Items from a dataset:
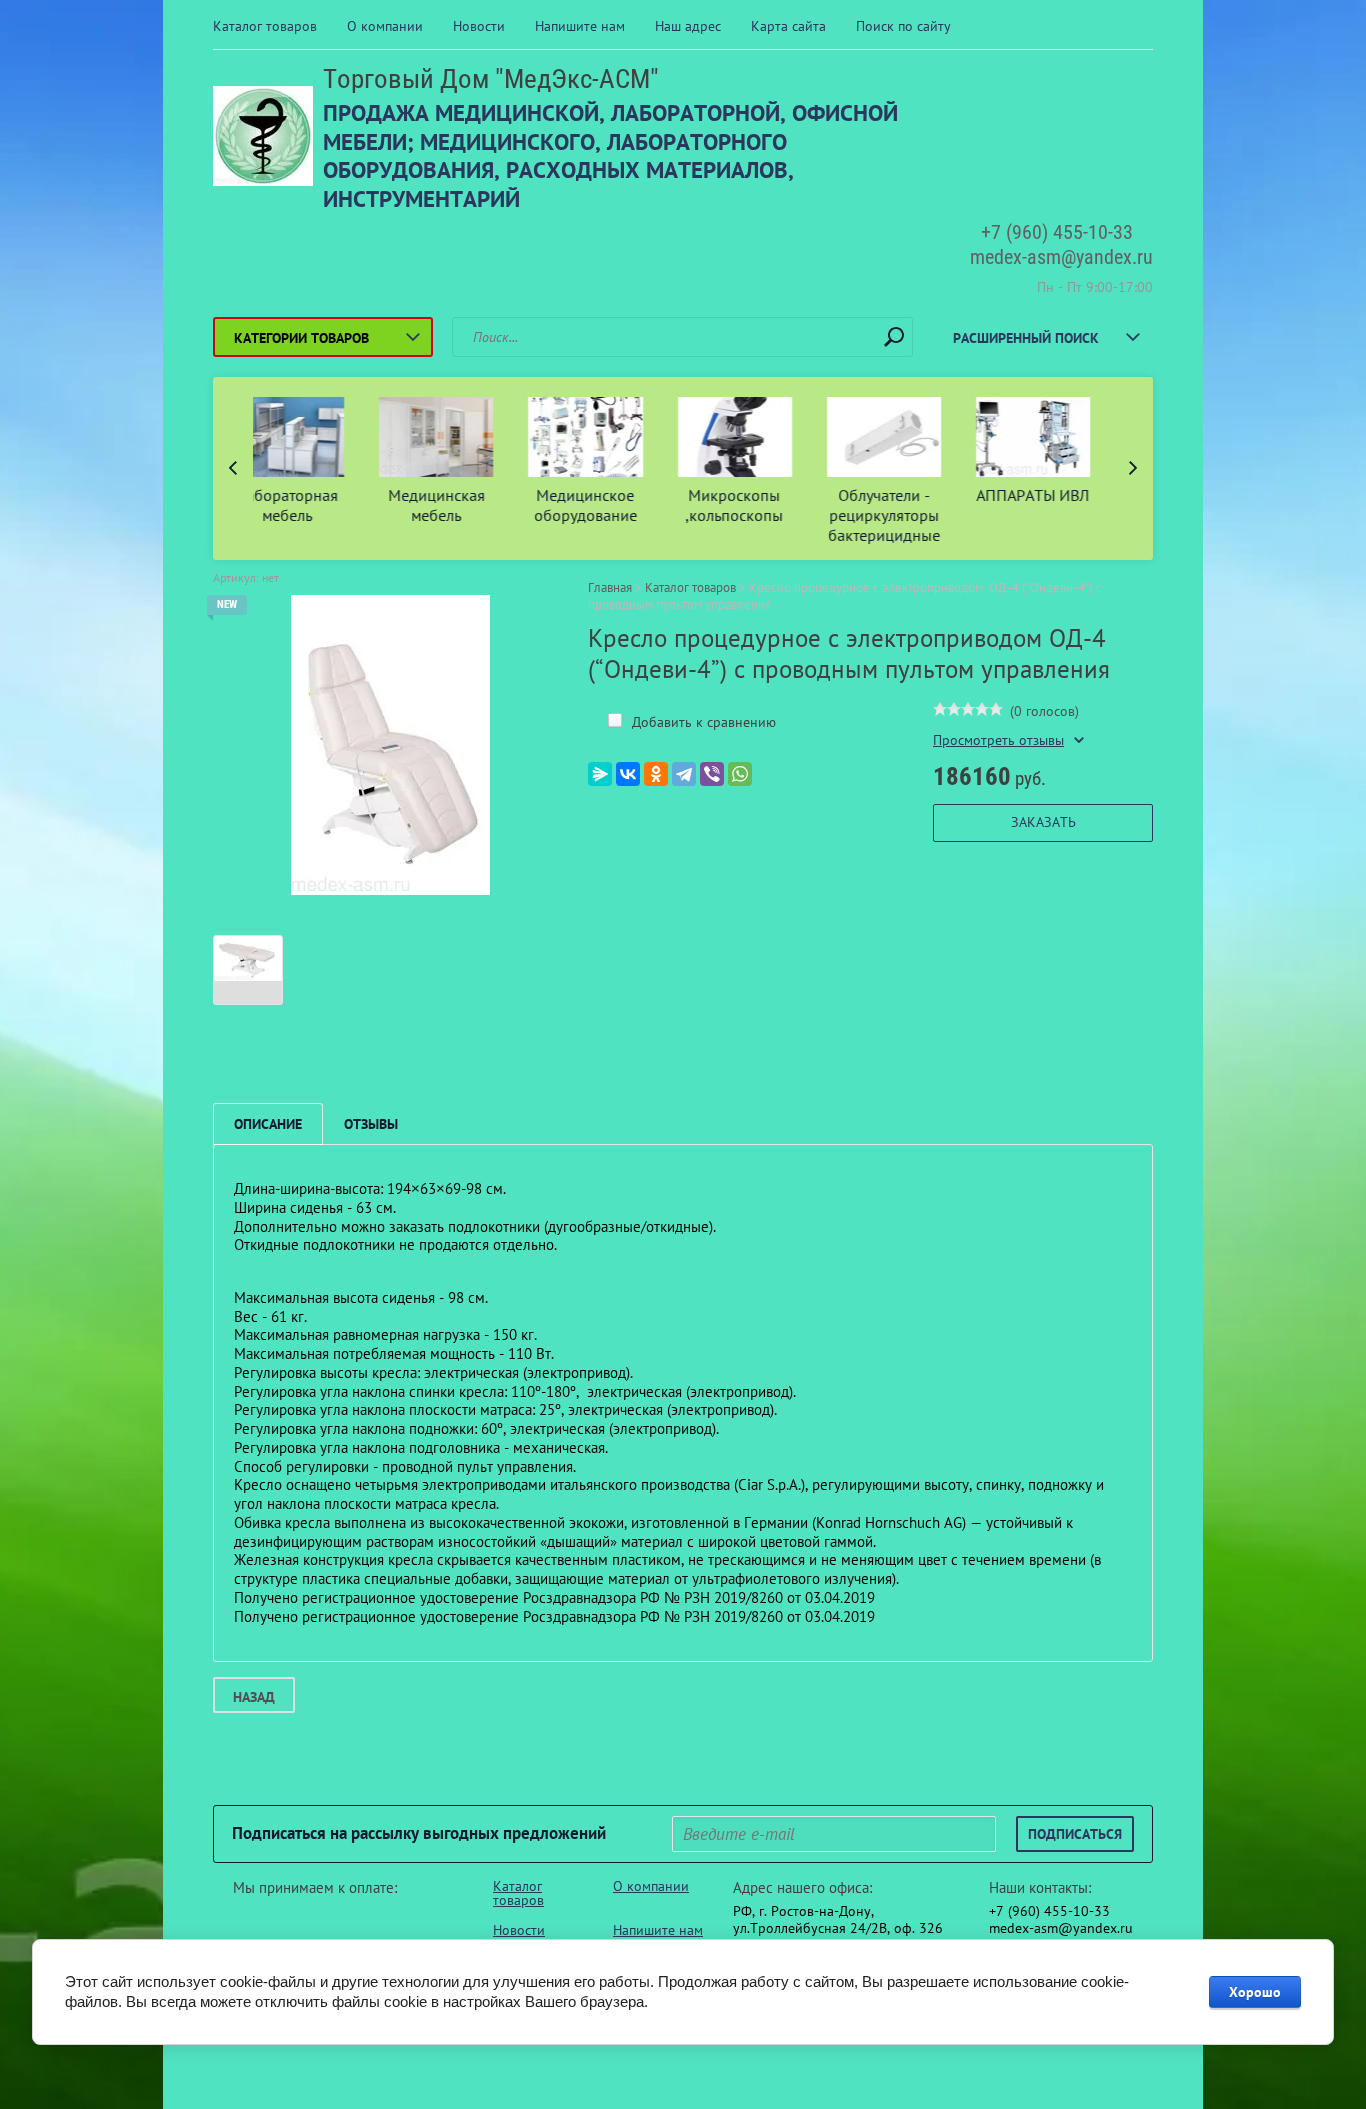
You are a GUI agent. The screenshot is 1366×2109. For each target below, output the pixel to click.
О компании (385, 26)
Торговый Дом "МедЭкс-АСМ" (491, 79)
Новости (479, 26)
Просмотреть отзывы (998, 740)
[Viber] (712, 774)
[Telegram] (684, 774)
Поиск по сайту (903, 26)
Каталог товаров (265, 26)
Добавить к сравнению (702, 722)
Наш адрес (688, 26)
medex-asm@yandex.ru (1061, 257)
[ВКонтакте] (628, 774)
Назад (254, 1697)
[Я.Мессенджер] (600, 774)
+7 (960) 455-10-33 (1057, 232)
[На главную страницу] (263, 138)
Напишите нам (580, 26)
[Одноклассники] (656, 774)
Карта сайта (788, 26)
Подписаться (1075, 1834)
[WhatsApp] (740, 774)
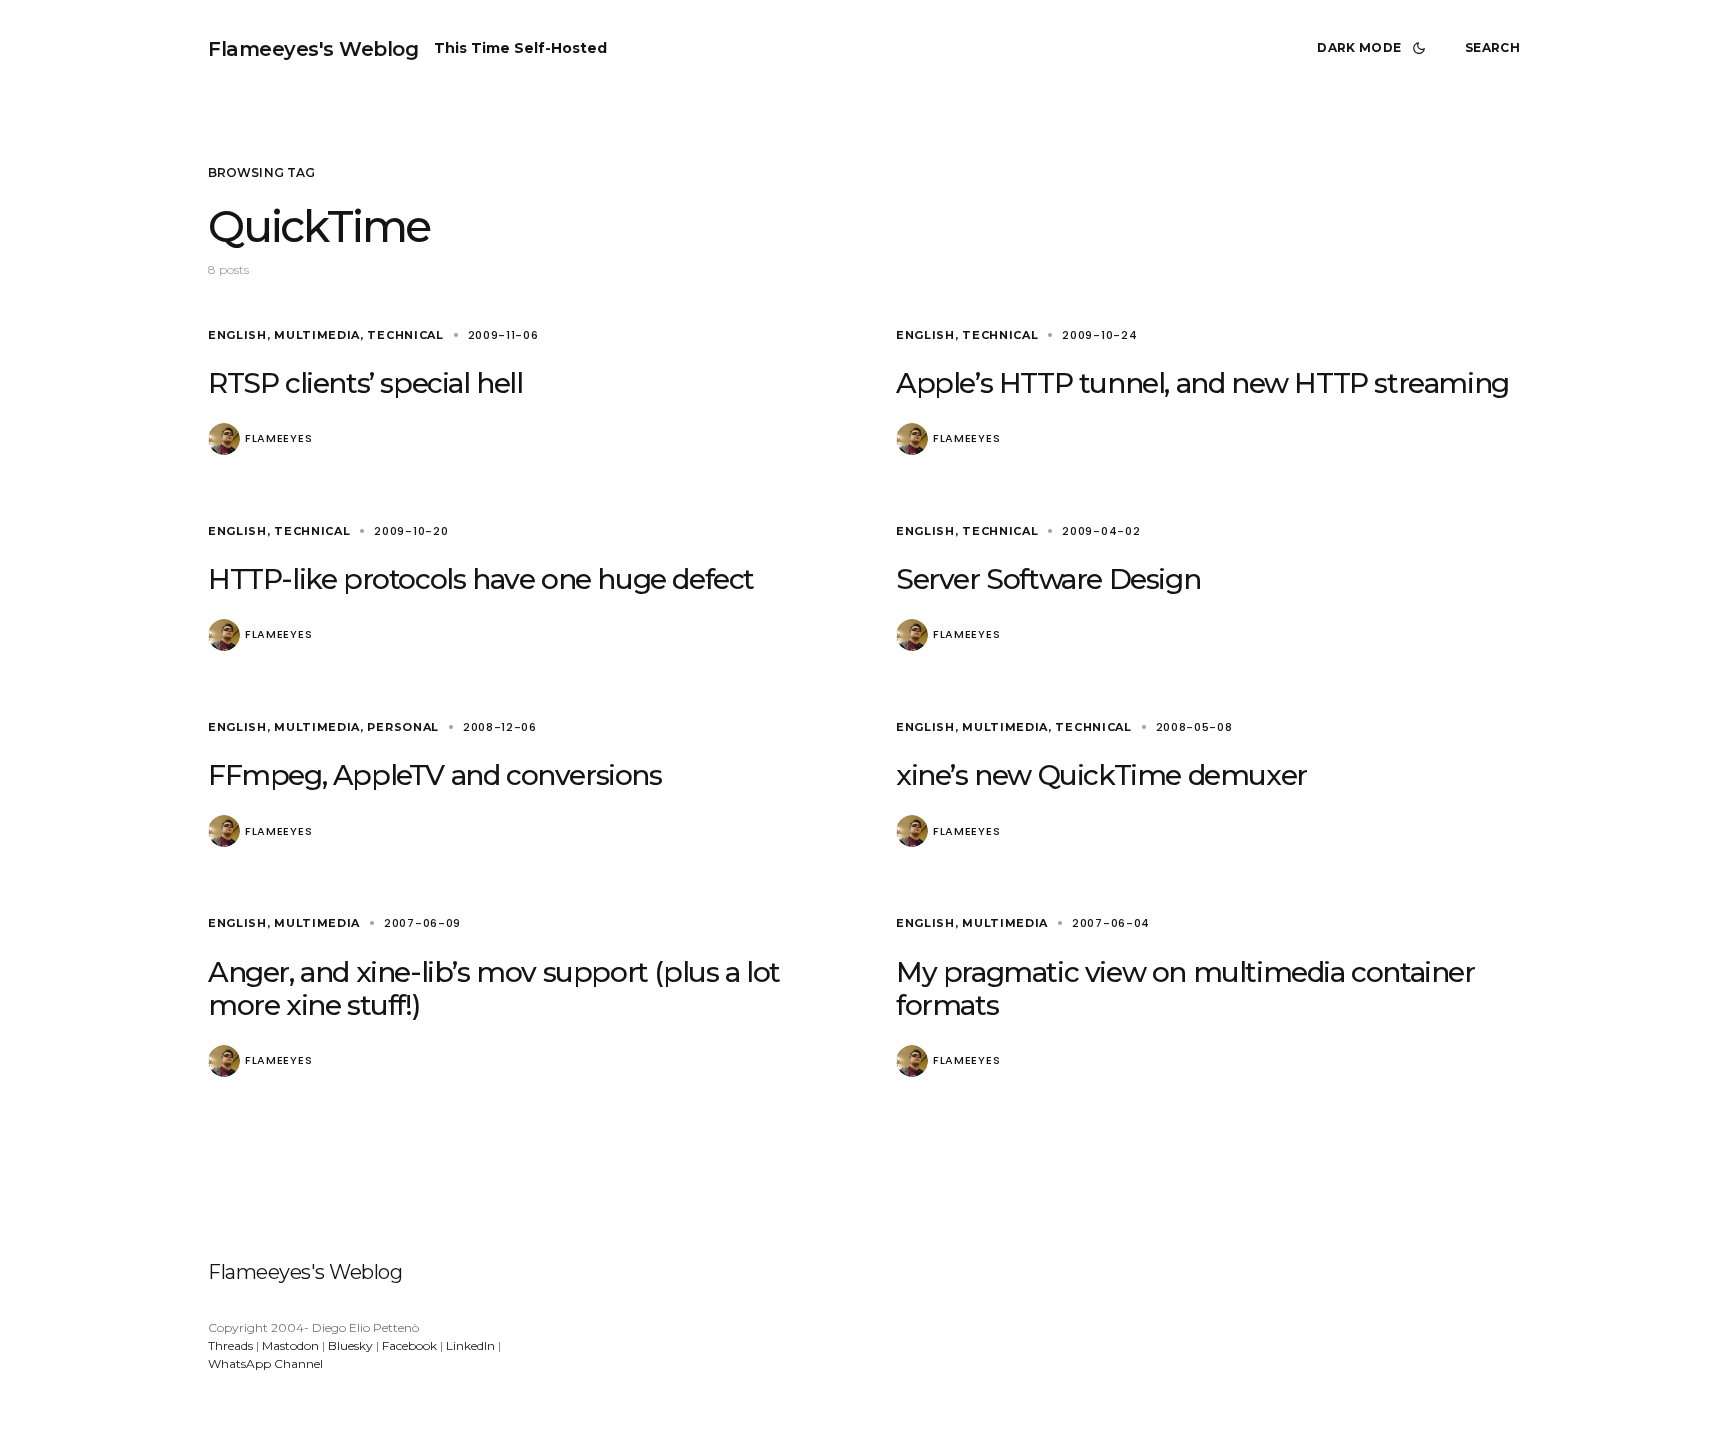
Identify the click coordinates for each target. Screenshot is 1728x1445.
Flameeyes (278, 438)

TASK STATEMENT: Scan the lines above, and whenever one holds the string "each", copy it.

ANSWER TO THIS EXERCISE:
You are a GUI agent. The screenshot is 1366×2109. For each target below, output the pixel to click.
Identify the click coordinates for each target. Screenshot is 1728x1445.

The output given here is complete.